======== Material for the task

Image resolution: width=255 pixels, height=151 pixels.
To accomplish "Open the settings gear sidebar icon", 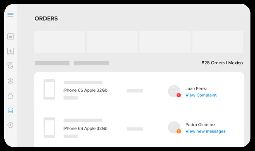I will click(10, 125).
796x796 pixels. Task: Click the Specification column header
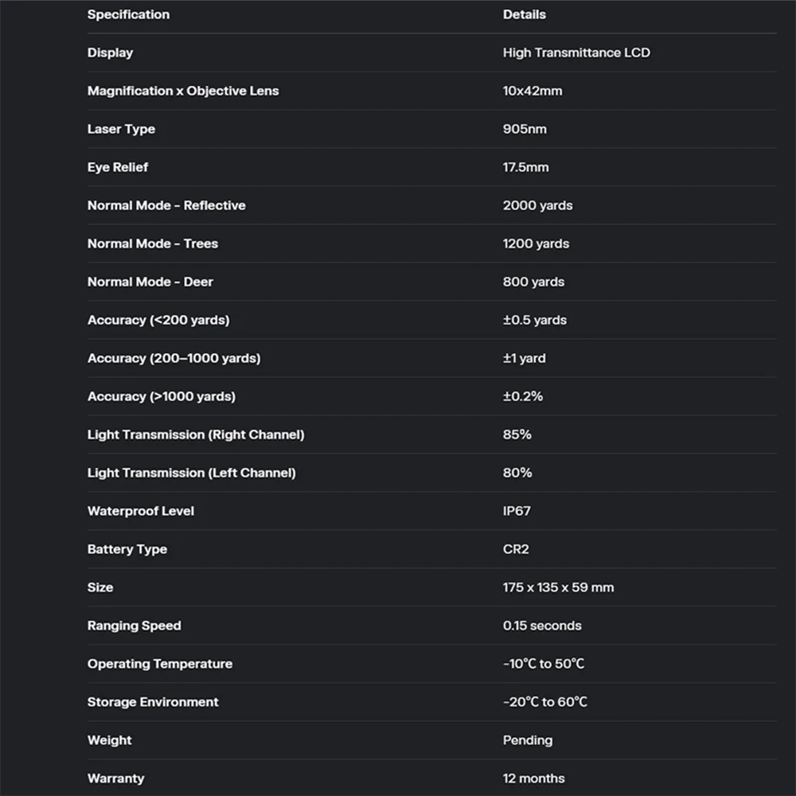pos(128,14)
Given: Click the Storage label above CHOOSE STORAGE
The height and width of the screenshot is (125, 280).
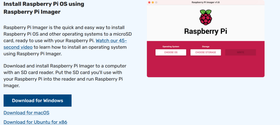Looking at the screenshot, I should tap(206, 47).
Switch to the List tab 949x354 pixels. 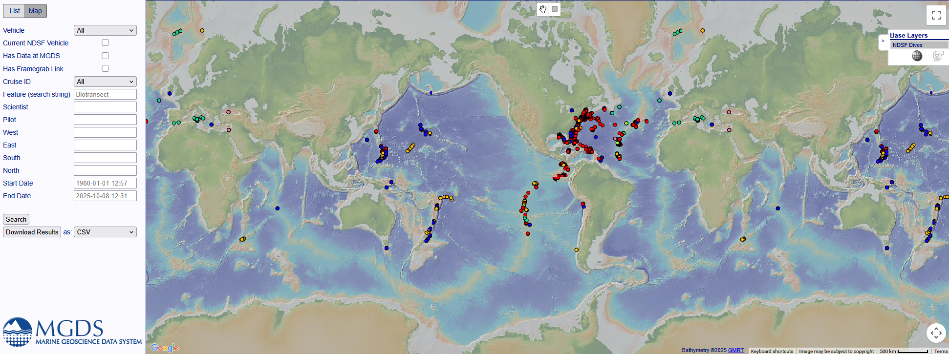[x=15, y=11]
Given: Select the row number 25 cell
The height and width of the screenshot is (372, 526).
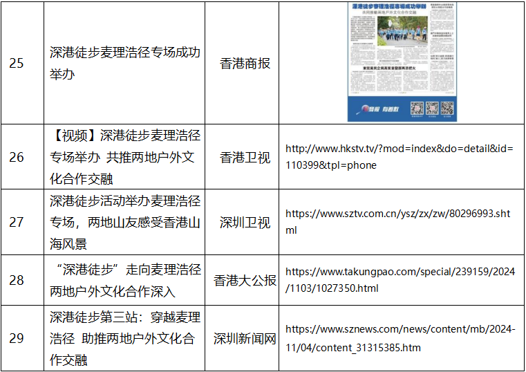Looking at the screenshot, I should tap(17, 64).
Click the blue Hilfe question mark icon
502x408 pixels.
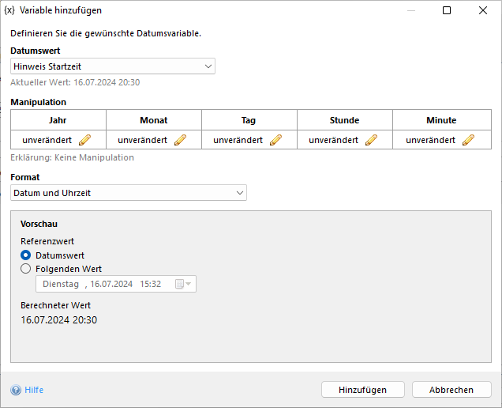coord(16,390)
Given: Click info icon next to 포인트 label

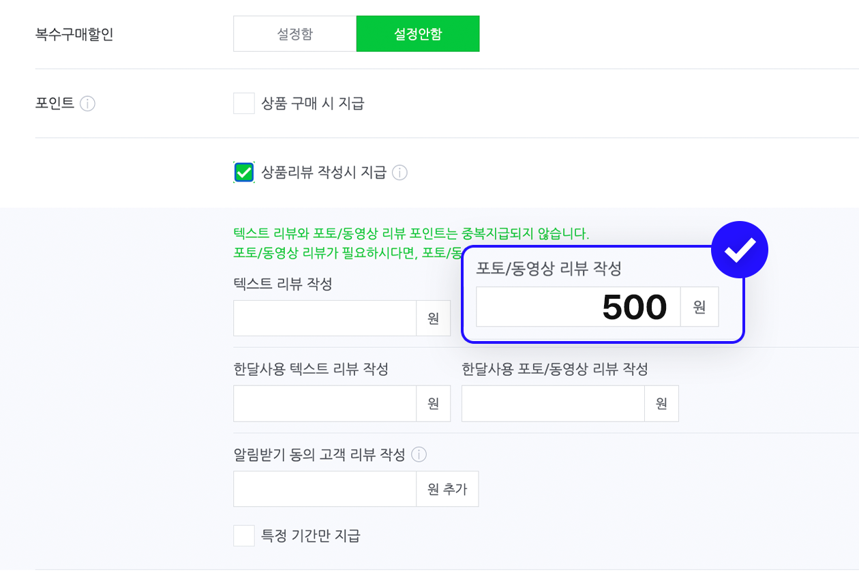Looking at the screenshot, I should tap(87, 104).
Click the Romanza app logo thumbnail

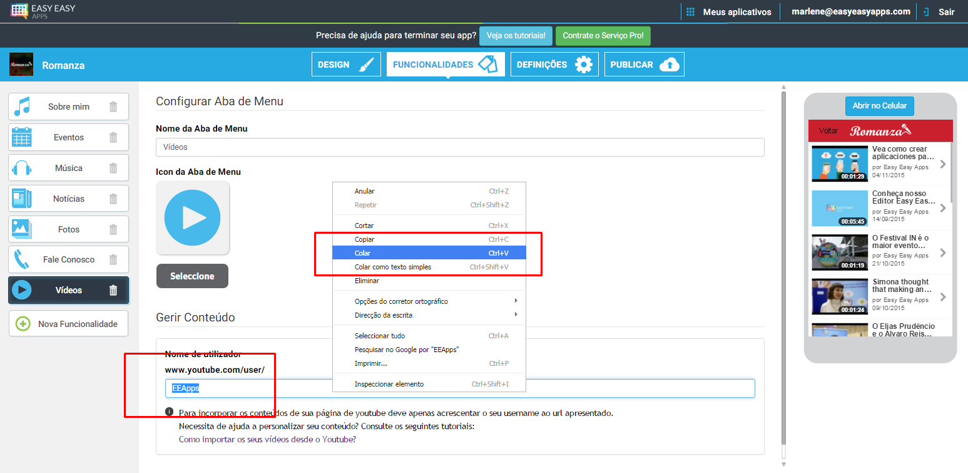[21, 65]
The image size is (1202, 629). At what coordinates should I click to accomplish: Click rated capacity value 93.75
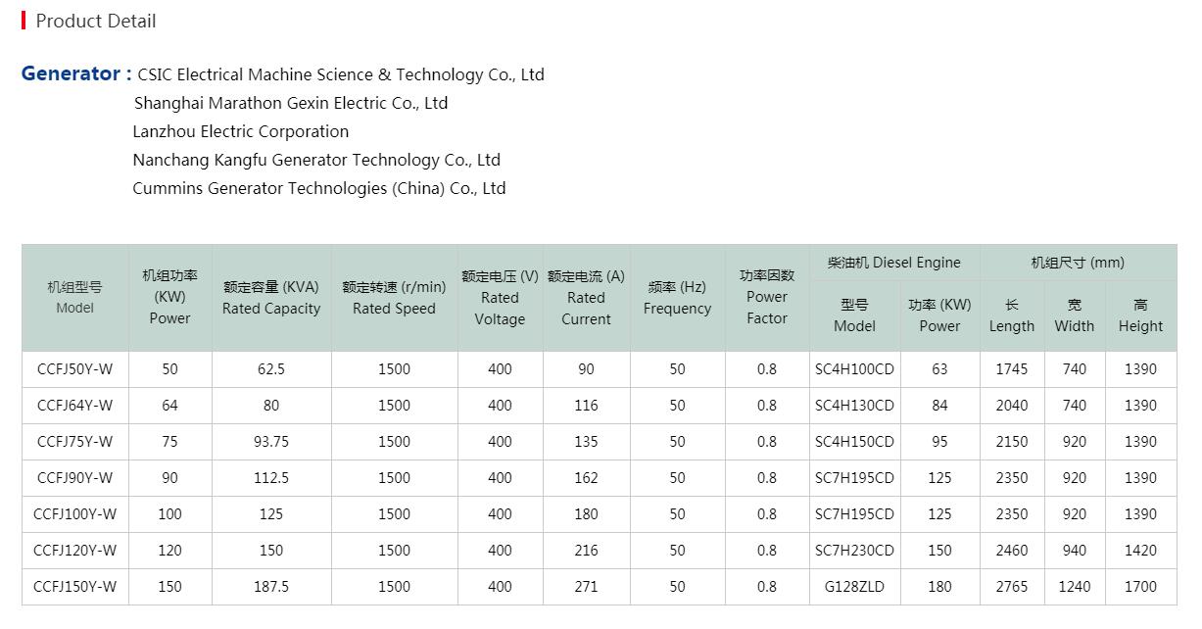[271, 442]
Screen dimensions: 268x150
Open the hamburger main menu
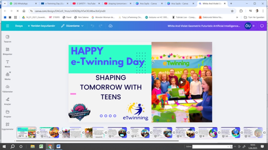pos(7,26)
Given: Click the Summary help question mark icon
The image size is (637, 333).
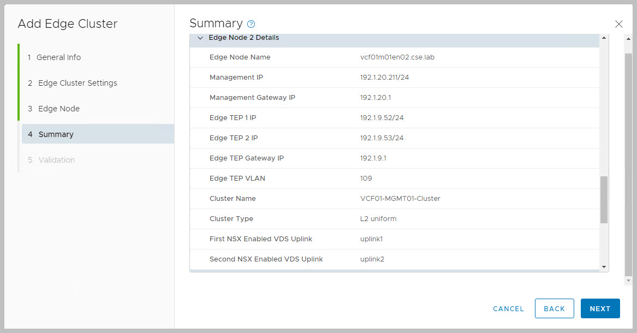Looking at the screenshot, I should 251,24.
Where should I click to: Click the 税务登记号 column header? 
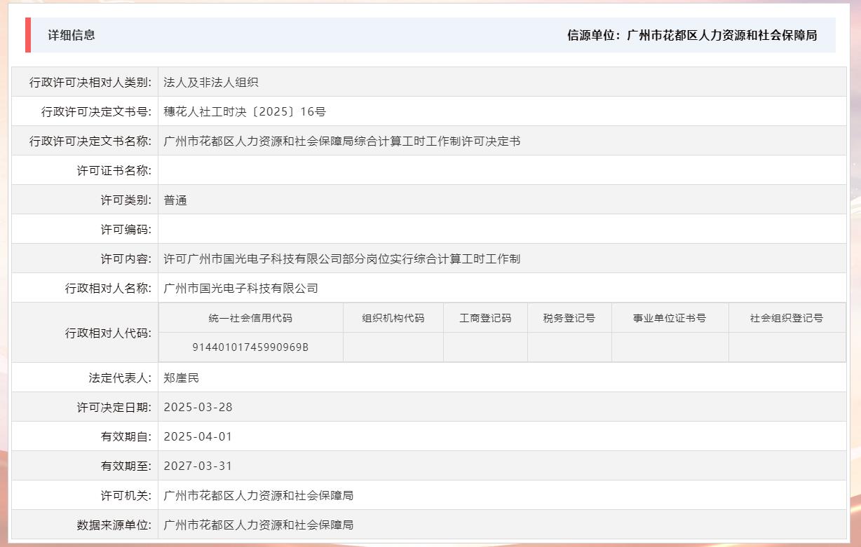[x=569, y=317]
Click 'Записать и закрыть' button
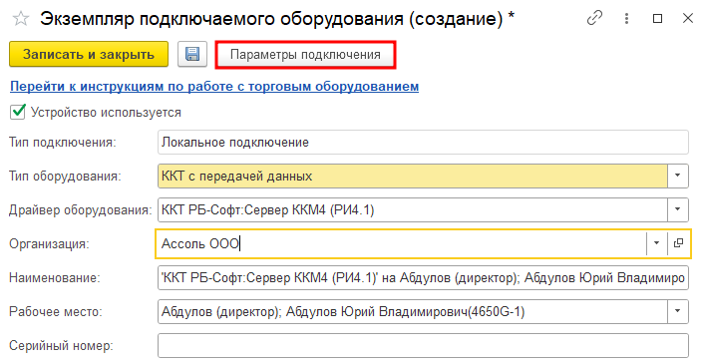 click(89, 54)
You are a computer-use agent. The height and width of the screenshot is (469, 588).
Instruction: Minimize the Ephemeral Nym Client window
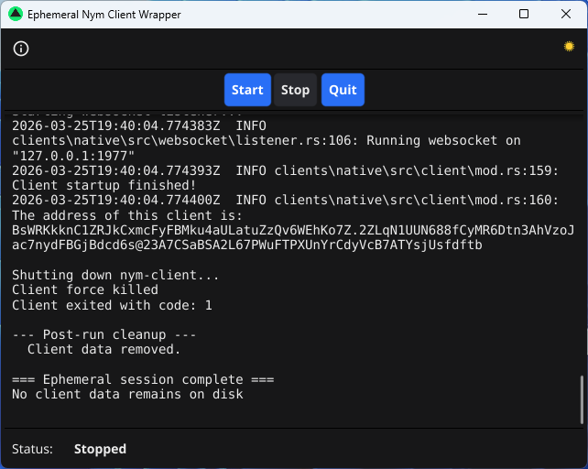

================

(What you should do):
With the pictures excluded, retype exactly the lines from the one containing "Where should I" through the last line of the listing, both ends included.

(Solved problem):
Where should I click to: Click the 税务登记号 column header? 
[x=569, y=317]
Click 'Записать и закрыть' button
 click(89, 54)
You are a computer-use agent. The height and width of the screenshot is (469, 588).
Instruction: Minimize the Ephemeral Nym Client window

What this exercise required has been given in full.